◆ Work required
Transcribe every record in full, keeping it exactly the same.

◆ Records for the task
◇ ◇ ◇ ◇ ◇

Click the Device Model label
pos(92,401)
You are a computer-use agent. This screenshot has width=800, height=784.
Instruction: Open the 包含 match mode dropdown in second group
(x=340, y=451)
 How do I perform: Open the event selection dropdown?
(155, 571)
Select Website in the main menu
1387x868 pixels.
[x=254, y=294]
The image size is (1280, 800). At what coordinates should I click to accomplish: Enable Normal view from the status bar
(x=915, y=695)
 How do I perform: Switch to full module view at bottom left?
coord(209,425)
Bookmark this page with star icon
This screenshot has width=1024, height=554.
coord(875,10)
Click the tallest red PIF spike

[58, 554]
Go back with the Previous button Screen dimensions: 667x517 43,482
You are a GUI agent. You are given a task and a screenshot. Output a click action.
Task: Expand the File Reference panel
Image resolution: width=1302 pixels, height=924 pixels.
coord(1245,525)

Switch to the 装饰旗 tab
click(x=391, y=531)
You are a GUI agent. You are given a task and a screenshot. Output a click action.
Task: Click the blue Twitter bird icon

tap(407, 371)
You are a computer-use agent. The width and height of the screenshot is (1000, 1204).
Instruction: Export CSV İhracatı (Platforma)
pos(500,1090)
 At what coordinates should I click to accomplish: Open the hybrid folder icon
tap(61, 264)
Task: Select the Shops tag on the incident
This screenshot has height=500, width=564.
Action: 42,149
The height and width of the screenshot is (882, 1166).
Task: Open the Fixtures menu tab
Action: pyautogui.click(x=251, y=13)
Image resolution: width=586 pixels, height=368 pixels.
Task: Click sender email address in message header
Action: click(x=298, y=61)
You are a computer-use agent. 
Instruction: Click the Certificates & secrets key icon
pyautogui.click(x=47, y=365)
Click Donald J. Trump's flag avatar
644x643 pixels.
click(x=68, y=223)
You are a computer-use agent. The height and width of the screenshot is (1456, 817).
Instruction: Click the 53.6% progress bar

◇ ◇ ◇ ◇ ◇

◆ Written response
Click the Device Model label
pos(92,401)
You are a computer-use agent. This screenshot has width=800, height=784.
Instruction: Open the 包含 match mode dropdown in second group
(x=340, y=451)
 How do I perform: Open the event selection dropdown?
(155, 571)
Select Website in the main menu
1387x868 pixels.
[x=254, y=294]
The image size is (1280, 800). At what coordinates should I click to accomplish: Enable Normal view from the status bar
(x=915, y=695)
 How do I perform: Switch to full module view at bottom left?
coord(209,425)
Bookmark this page with star icon
This screenshot has width=1024, height=554.
coord(875,10)
Click the tallest red PIF spike

[58, 554]
Go back with the Previous button Screen dimensions: 667x517 43,482
You are a GUI agent. You are given a task and a screenshot. Output a click action.
Task: Expand the File Reference panel
Image resolution: width=1302 pixels, height=924 pixels.
coord(1245,525)

Switch to the 装饰旗 tab
click(x=391, y=531)
You are a GUI agent. You are given a task and a screenshot. Output a click action.
Task: Click the blue Twitter bird icon

tap(407, 371)
You are a computer-use agent. The width and height of the screenshot is (1000, 1204).
Instruction: Export CSV İhracatı (Platforma)
pos(500,1090)
 At what coordinates should I click to accomplish: Open the hybrid folder icon
tap(61, 264)
Task: Select the Shops tag on the incident
This screenshot has height=500, width=564.
Action: 42,149
The height and width of the screenshot is (882, 1166).
Task: Open the Fixtures menu tab
Action: pyautogui.click(x=251, y=13)
Image resolution: width=586 pixels, height=368 pixels.
Task: Click sender email address in message header
Action: click(x=298, y=61)
You are a computer-use agent. 
Instruction: Click the Certificates & secrets key icon
pyautogui.click(x=47, y=365)
Click Donald J. Trump's flag avatar
644x643 pixels.
click(x=68, y=223)
You are a computer-use agent. The height and width of the screenshot is (1456, 817).
Instruction: Click the 53.6% progress bar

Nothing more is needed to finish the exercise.